Studies have shown the linkage between the XPD-751 and XPD-312 polymorphisms, two common SNPs of XPD gene.24 Therefore, in the present study, we assessed the SNP at codon 751 and did not find a significant association between XPD-751 polymorphism and clinical outcome in gastric cancer patients, supporting previous studies in NSCLC.25, 26 In contrast, Stoehlmacher et al27 reported that patients with C/C genotype showed a notably increased risk of dying, whereas patients with A/C genotype showed an intermediate relative risk. Intriguingly, Dr Rosell and his colleagues reported no significant association between XPD-751 polymorphism and overall survival in NSCLC patients in 2004,26 whereas in the recently larger sample-involved study, they showed a significant higher risk of death for patients with C/C genotype.20 However, no C/C genotype was detected in our present study.
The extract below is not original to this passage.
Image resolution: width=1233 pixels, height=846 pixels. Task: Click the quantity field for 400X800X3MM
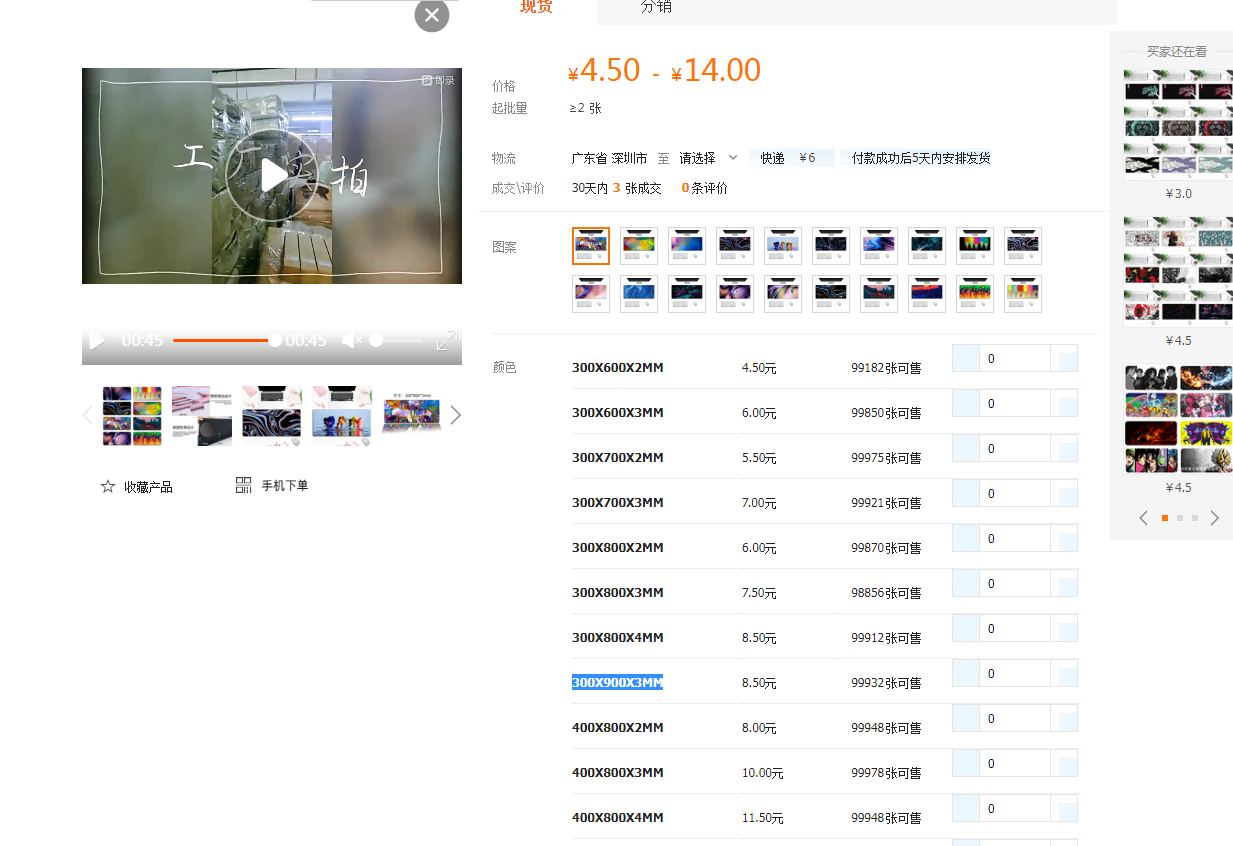pyautogui.click(x=1014, y=764)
These results suggest that the polymorphisms might differ according to racial background, which was presumed to occur in previous studies in the Chinese population.28 It was also suggested that larger studies should be carried out to validate the relationship between XPD-751 polymorphism and clinical outcome of gastric patients treated with platinum compound-based chemotherapy.

We also found no significant association between GSTP1-105 polymorphism and overall survival in gastric cancer patients in Chinese population. It was in agreement with the previous studies of colorectal and breast cancer.27, 29 However, Goekkurt30 and Stoehlmacher31 showed that GSTP1-105 G/G genotype predicted superior survival in gastric cancer patients and colorectal cancer patients, respectively. In this study, GSTP1-105 polymorphism did not play a significant role in the prediction of clinical outcome, perhaps due to the rare number of patients who had the G/G genotype, indicating that ethnic background eliminated race-specific variation in the distribution of genotypes in GSTP1. Furthermore, studies have shown that GSTP1 is involved in the detoxification of platinum compounds, especially cisplatin, whereas no information is available on the possible impact of GSTP1 on the oxaliplatin pathway. Some differences seem to exist between cisplatin and oxaliplatin detoxification/DNA repair pathways.32 Additionally, there were some controversial reports about the impact of GSTP1 on 5-FU metabolism.33, 34 Therefore, more large-scale researches should be carried out to demonstrate the contribution of GSTP1 in 5-FU/oxaliplatin chemotherapy.

Until now, several studies have focused on the mRNA expressions of DNA repair genes as indicators of chemoresistance to platinum agents. The main obstacle to testing these mRNA expressions is the scarcity of tumor tissue available for RNA isolation and quantitative PCR for formalin-fixed paraffin-embedded tissue. In contrast, it is much easier to obtain DNA isolated from peripheral blood lymphocytes for SNPs analysis. The results we showed here suggest that polymorphism of XRCC1 gene would well be useful as a surrogate marker of clinical outcome in gastric patients with ECOG PS≤2 treated with platinum-based chemotherapy. Further, prospective studies incorporating larger numbers of patients and meta-analysis will be necessary to validate its predicted value.